Stored data:
::::

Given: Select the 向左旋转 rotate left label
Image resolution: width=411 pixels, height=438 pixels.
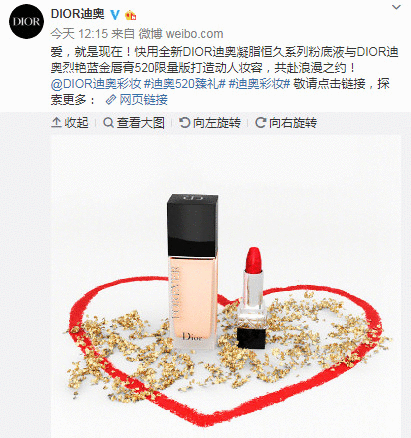Looking at the screenshot, I should (217, 123).
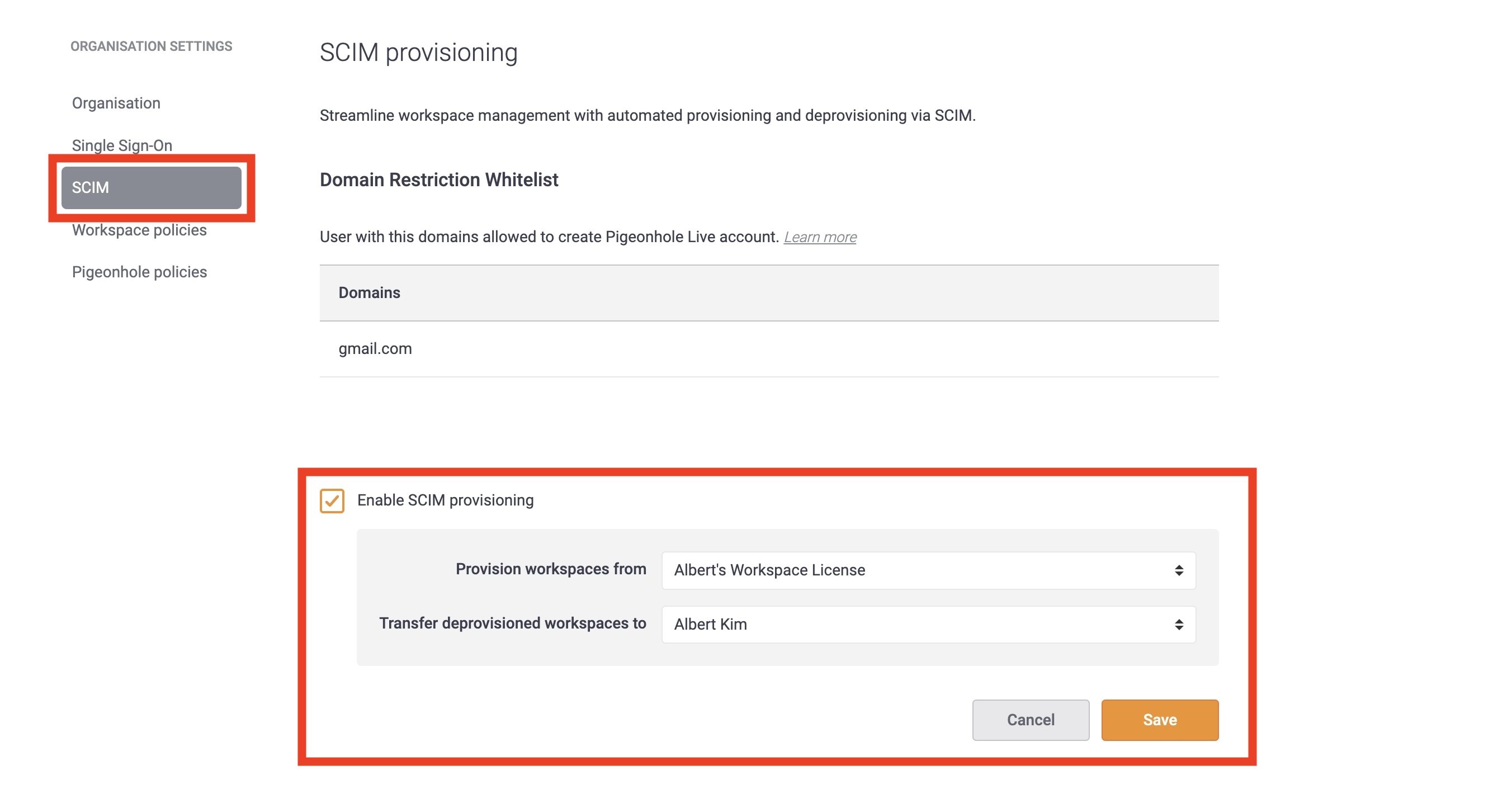Click the Domain Restriction Whitelist heading
Screen dimensions: 1512x803
click(439, 180)

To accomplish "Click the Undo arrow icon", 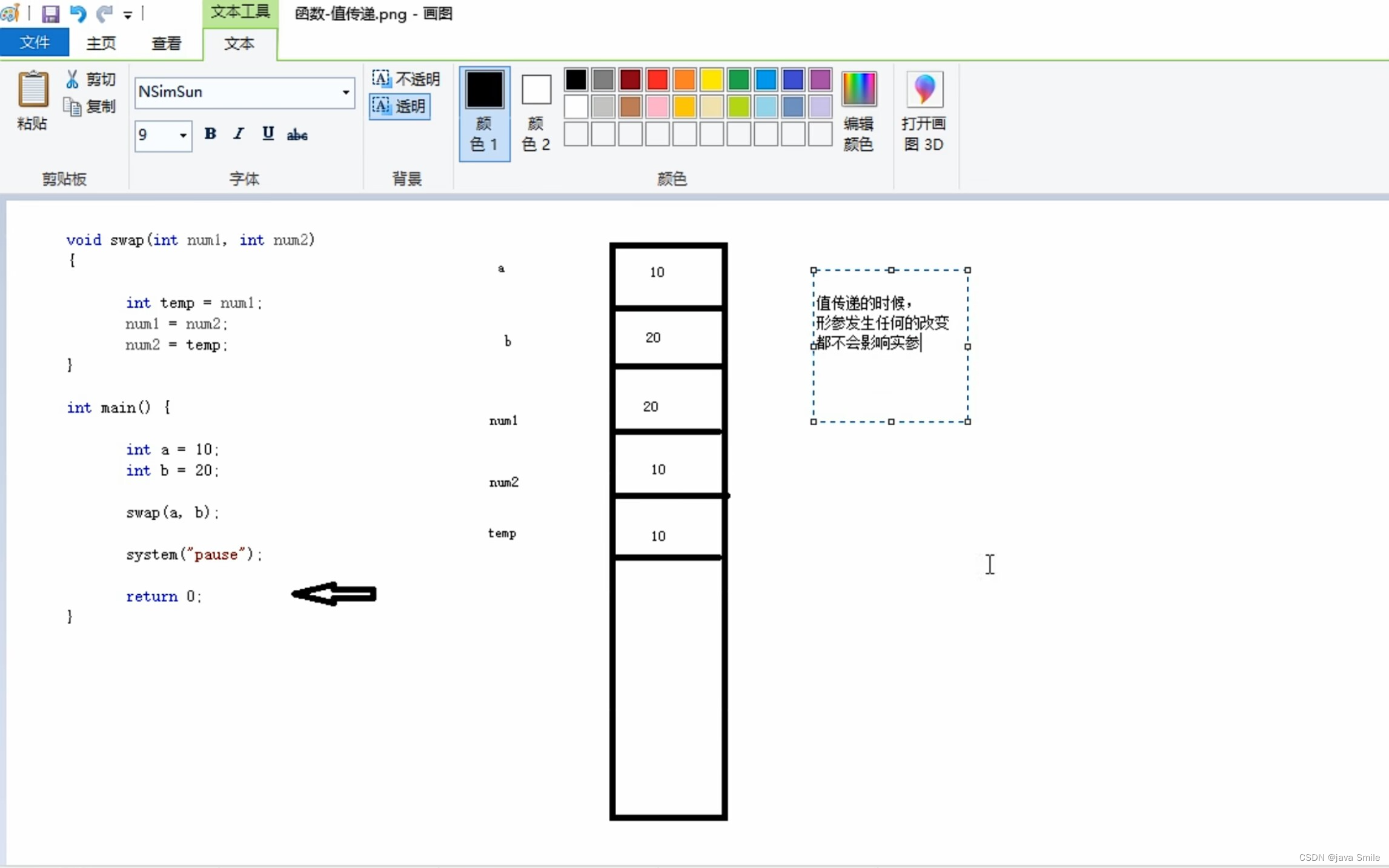I will (x=78, y=13).
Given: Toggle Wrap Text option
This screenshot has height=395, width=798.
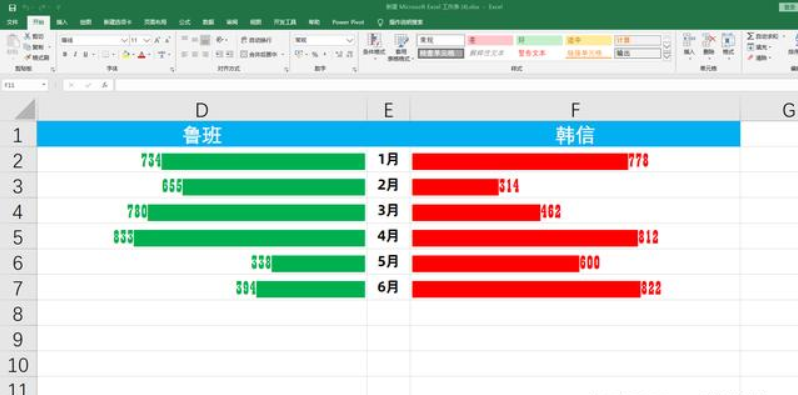Looking at the screenshot, I should pos(256,40).
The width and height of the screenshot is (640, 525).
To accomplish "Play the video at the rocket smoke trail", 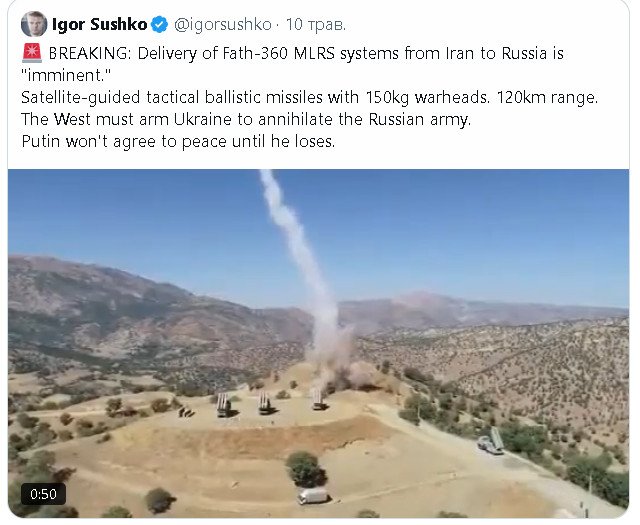I will pos(302,253).

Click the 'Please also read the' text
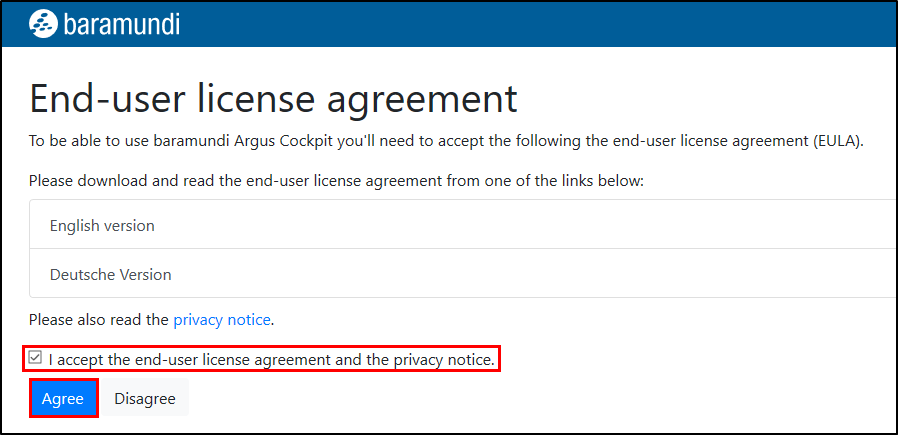99,320
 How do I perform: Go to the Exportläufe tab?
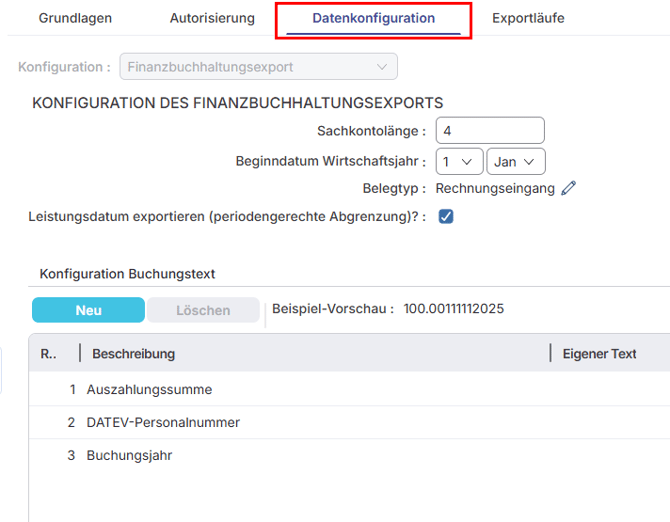coord(528,18)

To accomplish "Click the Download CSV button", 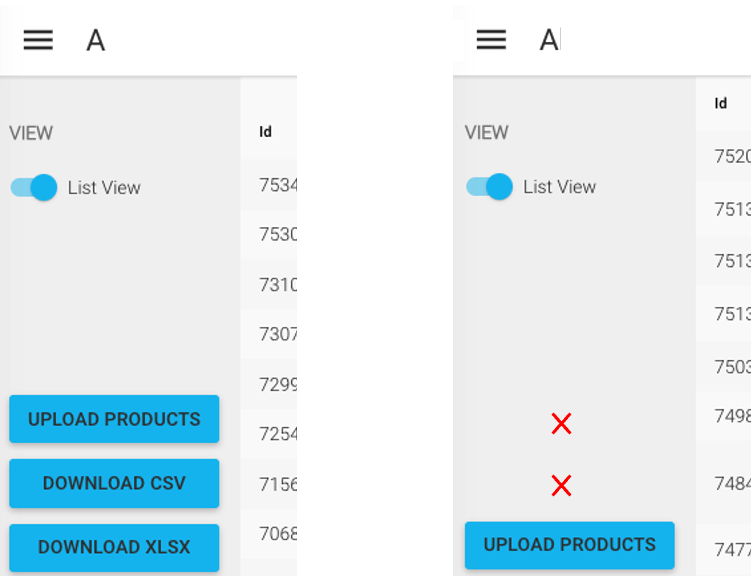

::::

_Given problem:_
Reproduce word for word the lines of the records from the one containing "How do I perform: Go to the Exportläufe tab?" through the final line of the records, including both. Leave the pictures out of your copy.

_Full answer:_
 How do I perform: Go to the Exportläufe tab?
coord(528,18)

To accomplish "Click the Download CSV button", 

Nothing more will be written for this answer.